47. In fact, the surveyor who conducted the subdivision of land parcel no. 5235 and filled the mutation form made the following remarks on it;“Surveyed area is more than registered area by 0. 37 (Ha).
48. The mutation form was certified by the district surveyor on 10/4/2012. However, as evidenced by PEX 11, shortly before certification on 4/04/2012, the common boundary between the suit property and 5235 was amended.
49. The director of survey is empowered under Sections 15 to 17 of the Land Registration Act to allow an alteration and rectification of boundary lines or position of a boundary based on a cadastral map, subdivision plan, combination plan or any other approved plan necessitating the alteration of the boundary.
50. However, such mutilation of boundaries has to be conducted in the prescribed form, in accordance with any law relating to subdivision of land and will result in cancellation of the title nos. and new title documents with new nos. have to be issued which without doubt will reflect new acreages.
51. Did changing the boundary adhere to statutory provisions? was it fraudulently conducted? Why was the suit property’s title document not cancelled? Why was the appellant not issued with a new title document with a new no. and reduced acreage? Where did the extra acreage of 0. 37 Ha emanate from? The trial court did not address these pertinent issues and in my view, overlooked pertinent portions of the pleadings and evidence. I find this 3rd ground succeeds and warrants a retrial. On this basis, I need not say more on the 5th ground.
52. At the appellant’s instigation, the trial court on 27/04/2020 ordered the District Surveyor to conduct a survey, determine the location and boundaries of the suit property and submit a report to court.
53. From the court record, there is no evidence the appellant ever served the District Surveyor. Even if he had served the order, there is no evidence of service on record. I agree with Mr. Rakewa that nothing could have been easier than for the appellant to cite the District Surveyor for contempt of court; which he did not.
54. Well knowing nonexistence of the report, at his own volition, he fixed the matter down for hearing. It is obnoxious and a reek of insincerity for him to turn around and blame the trial court. Did he expect the trial court which is an independent arbiter to enter into the arena of litigation and carry out the appellant’s mandate of service? Nay, the appellant was the author of his own misfortune and this ground of appeal fails.
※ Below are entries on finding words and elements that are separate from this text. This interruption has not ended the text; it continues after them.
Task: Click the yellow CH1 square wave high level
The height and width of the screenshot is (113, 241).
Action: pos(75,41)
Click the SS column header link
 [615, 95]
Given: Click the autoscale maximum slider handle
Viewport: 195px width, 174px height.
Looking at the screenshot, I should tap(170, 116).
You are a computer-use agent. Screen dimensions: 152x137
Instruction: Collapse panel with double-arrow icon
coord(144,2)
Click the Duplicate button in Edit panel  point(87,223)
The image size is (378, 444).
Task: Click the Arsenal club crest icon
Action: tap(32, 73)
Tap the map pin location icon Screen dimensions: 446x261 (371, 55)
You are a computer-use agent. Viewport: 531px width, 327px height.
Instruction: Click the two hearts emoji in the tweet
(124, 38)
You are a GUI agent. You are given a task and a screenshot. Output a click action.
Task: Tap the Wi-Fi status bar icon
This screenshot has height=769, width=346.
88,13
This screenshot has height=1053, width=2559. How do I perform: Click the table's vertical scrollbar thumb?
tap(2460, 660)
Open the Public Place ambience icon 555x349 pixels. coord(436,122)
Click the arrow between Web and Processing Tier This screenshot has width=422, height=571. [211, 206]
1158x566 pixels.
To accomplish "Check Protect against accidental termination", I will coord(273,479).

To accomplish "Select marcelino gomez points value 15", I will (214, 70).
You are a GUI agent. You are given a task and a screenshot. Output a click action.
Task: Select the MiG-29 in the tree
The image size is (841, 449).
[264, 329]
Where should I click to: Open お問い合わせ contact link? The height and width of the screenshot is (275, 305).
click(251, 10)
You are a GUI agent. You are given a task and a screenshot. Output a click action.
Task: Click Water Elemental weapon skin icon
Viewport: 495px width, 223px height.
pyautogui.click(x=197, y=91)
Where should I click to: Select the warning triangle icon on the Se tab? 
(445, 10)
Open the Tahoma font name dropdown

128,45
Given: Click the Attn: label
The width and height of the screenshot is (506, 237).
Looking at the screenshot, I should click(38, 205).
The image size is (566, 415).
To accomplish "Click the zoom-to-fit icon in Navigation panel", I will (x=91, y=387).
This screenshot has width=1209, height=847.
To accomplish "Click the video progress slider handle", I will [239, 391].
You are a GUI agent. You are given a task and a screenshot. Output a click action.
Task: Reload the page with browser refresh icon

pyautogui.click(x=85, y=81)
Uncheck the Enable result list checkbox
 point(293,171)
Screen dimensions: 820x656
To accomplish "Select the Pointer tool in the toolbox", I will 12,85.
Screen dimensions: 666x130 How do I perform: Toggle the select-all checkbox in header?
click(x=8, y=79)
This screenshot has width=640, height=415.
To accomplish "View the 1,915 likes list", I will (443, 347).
55. The appellant succeeded on some of his grounds of appeal. Important issues for determination were not considered and remained undecided. Based on the reasons given, I ultimately find that this appeal is merited. I set aside the entire judgement and decree appealed from and remit the suit for retrial. Since costs follow the event, each party shall bear their respective costs of this appeal.
56. Judgment accordingly.
DELIVERED AND DATED AT SIAYA THIS 12TH DAY OF OCTOBER 2023. HON. A. Y. KOROSSJUDGE12/10/2023Judgment delivered virtually through Microsoft Teams VideoConferencing Platform in the Presence of:1. Mr. Lawi Ogutu for the appellant2. Mr. Rakewa for 1st, 2nd, 3rd and 4th respondents3. N/A for 5th respondent4. N/A for 6th respondent5. N/A for 7th and 8th respondentsCourt assistant: Mr. Ishmael Orwa.